An exact copy is the goal: every line from the one containing "The height and width of the screenshot is (725, 1386)." to the end of the material below, pictures excluded.

★ ★ ★

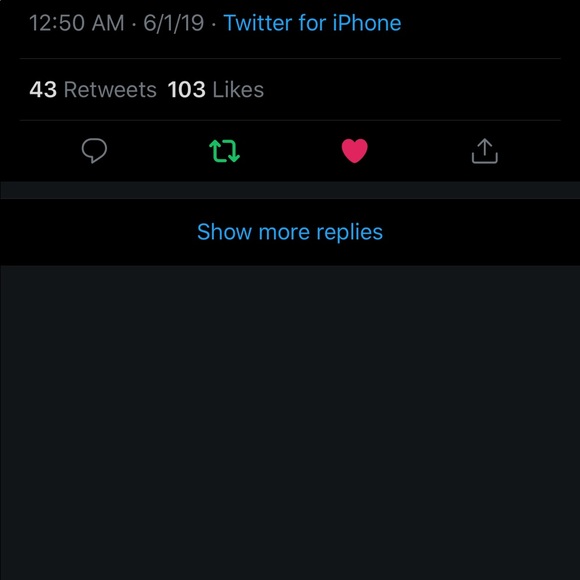The height and width of the screenshot is (580, 580).
Task: Click the word Retweets beside 43
Action: click(x=110, y=90)
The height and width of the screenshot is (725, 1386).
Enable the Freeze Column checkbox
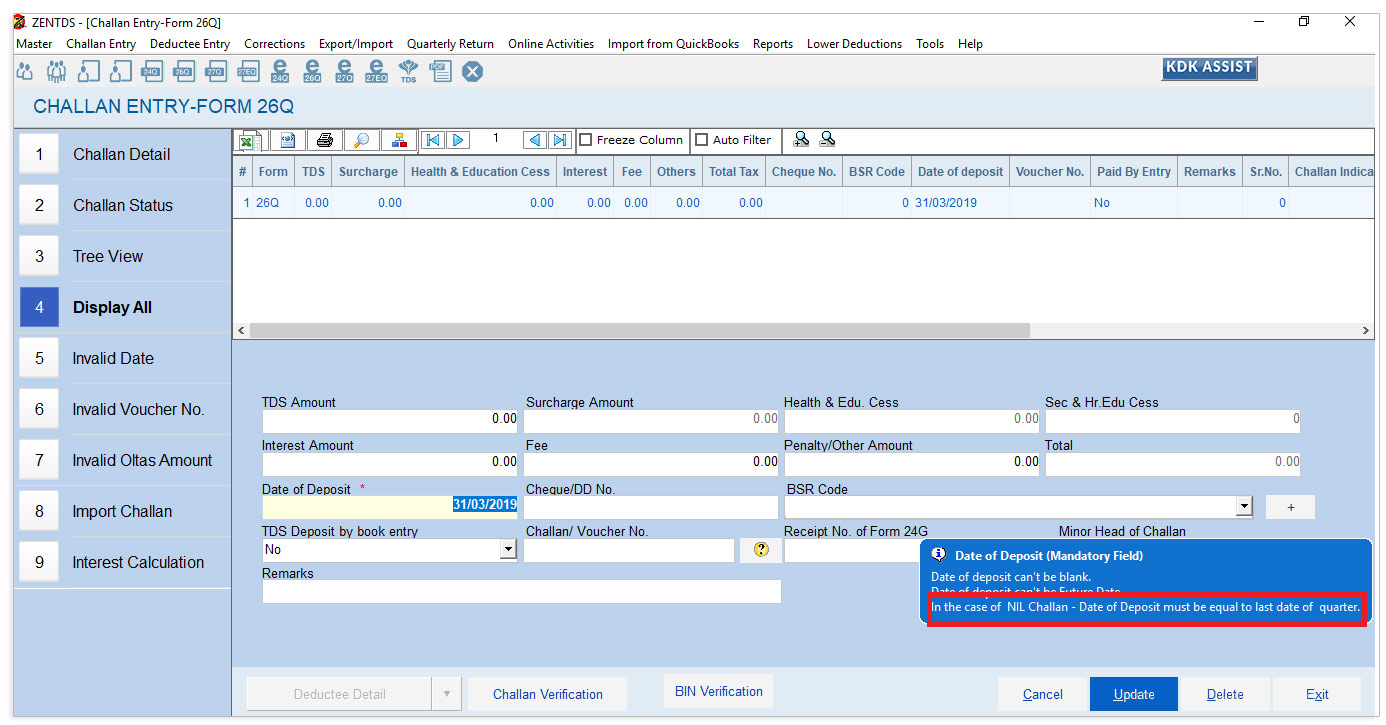pos(587,140)
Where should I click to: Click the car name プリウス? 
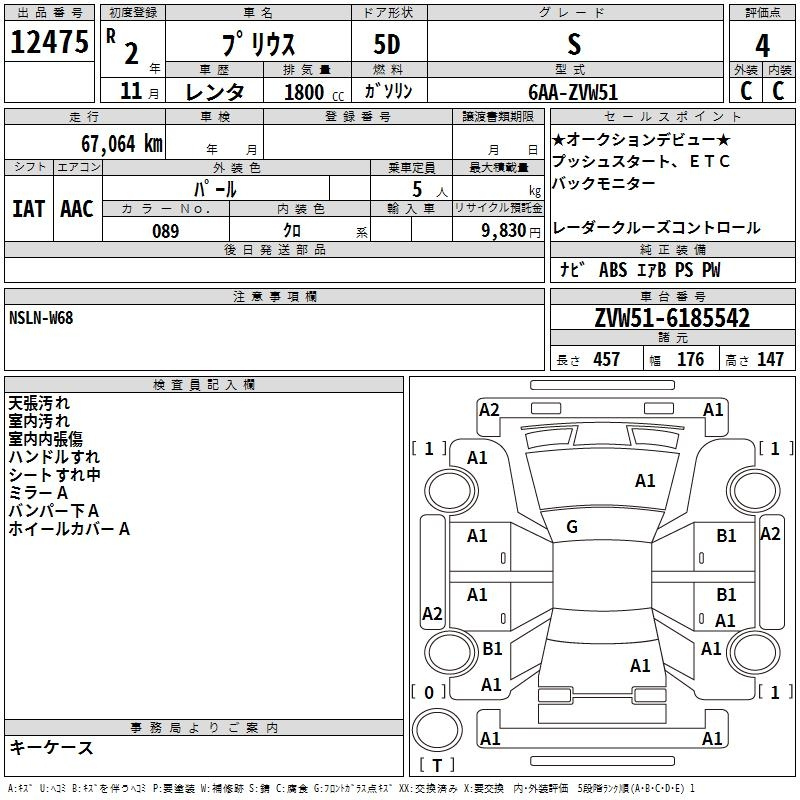tap(256, 46)
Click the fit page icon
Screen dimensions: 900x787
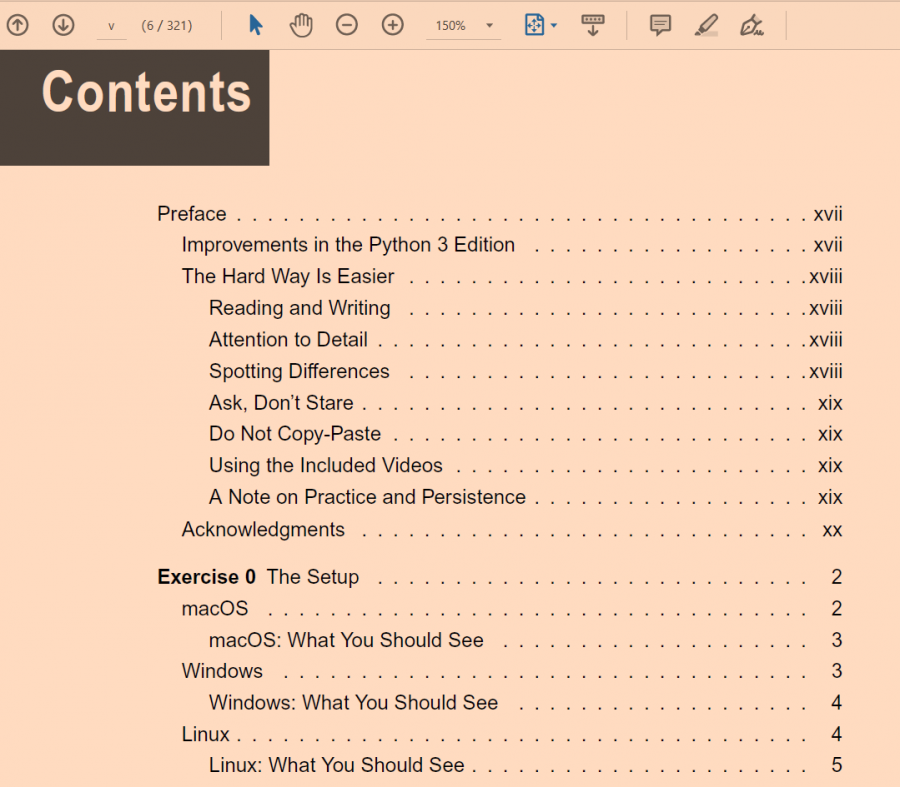tap(534, 25)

★ ★ ★

RESULT OF THIS TASK:
The height and width of the screenshot is (725, 1386).
Enable the Freeze Column checkbox
pos(587,140)
Where should I click to: Click the car name プリウス? 
tap(256, 46)
Click the fit page icon
Screen dimensions: 900x787
tap(534, 25)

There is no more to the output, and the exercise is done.